Es verdad: nunca se puede decir que uno pasa por última vez por un camino. La vida es impredecible. Y como decía Tevie “cuando Dios cierra una puerta, en algún lado se abre una ventana”.
Dos cosas que lamento. Una, que mis padres hayan muerto sin haber vivido lo que yo he tenido la fortuna de vivir el 23 de octubre en la embajada de Polonia. Y la otra, es el dolor de pensar que si Irena Sendler hubiera sido la encargada de salvar a mi hermanito yo no estaría buscándolo como lo sigo haciendo.
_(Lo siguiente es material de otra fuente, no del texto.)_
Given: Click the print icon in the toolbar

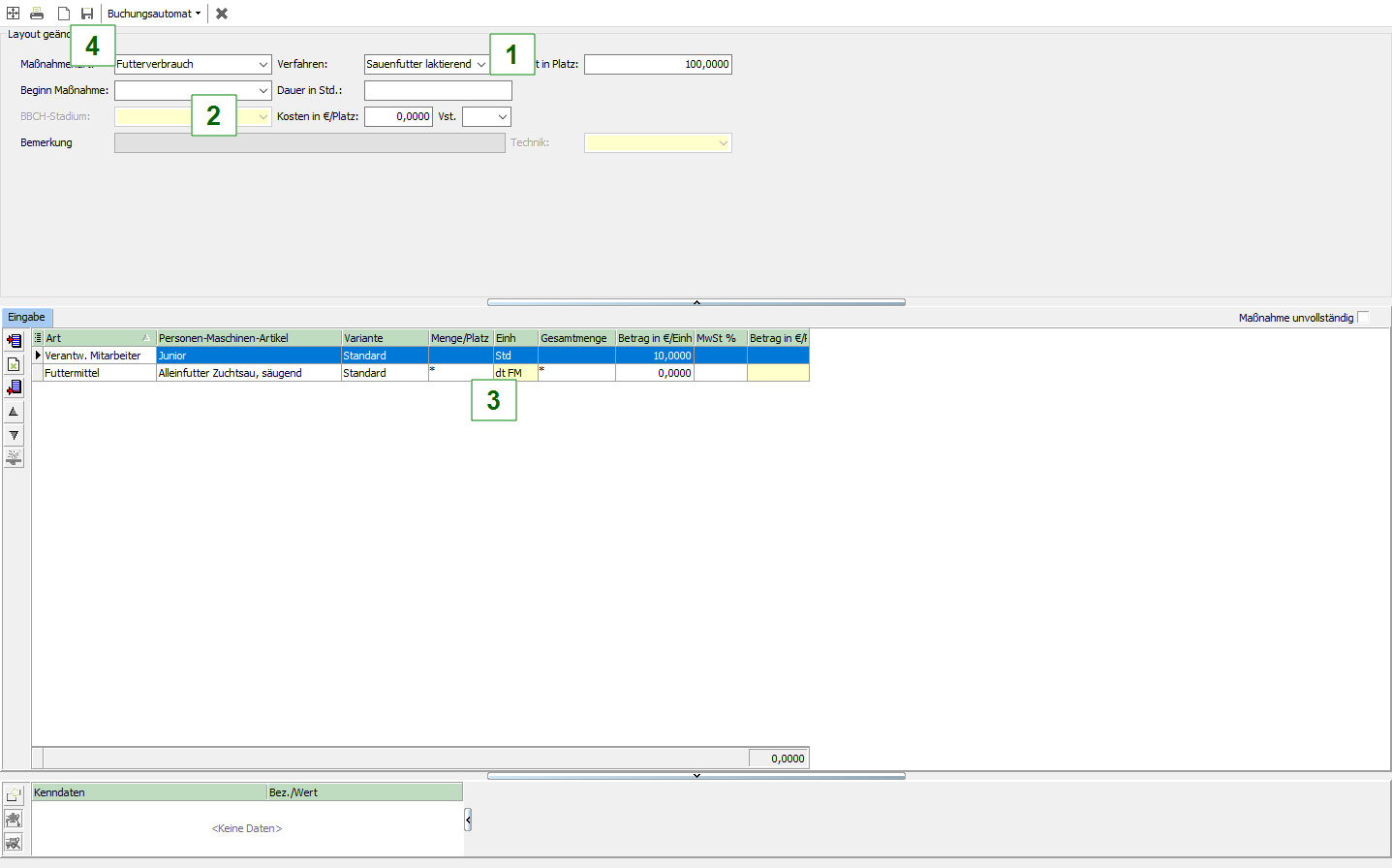Looking at the screenshot, I should 37,14.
Porque Irena Sendler, no sólo salvó 2.500 chicos sino que registró sus nombres y los nombres de las familias que los adoptaron, guardó la lista y la enterró, de modo que cuando la shoá terminó, los chicos pudieron recuperar, cuando no a sus familias, por lo menos su identidad.
Biografía de Irena Sendler en: http://www.irwf.org.ar/Isendler/indexsp.htm. Ruego leerla con detenimiento, difundirla y honrar su ejemplo dando una mano a quien lo necesita sin preguntarse si es igual que uno, y decir, como ella “podía haber hecho más”.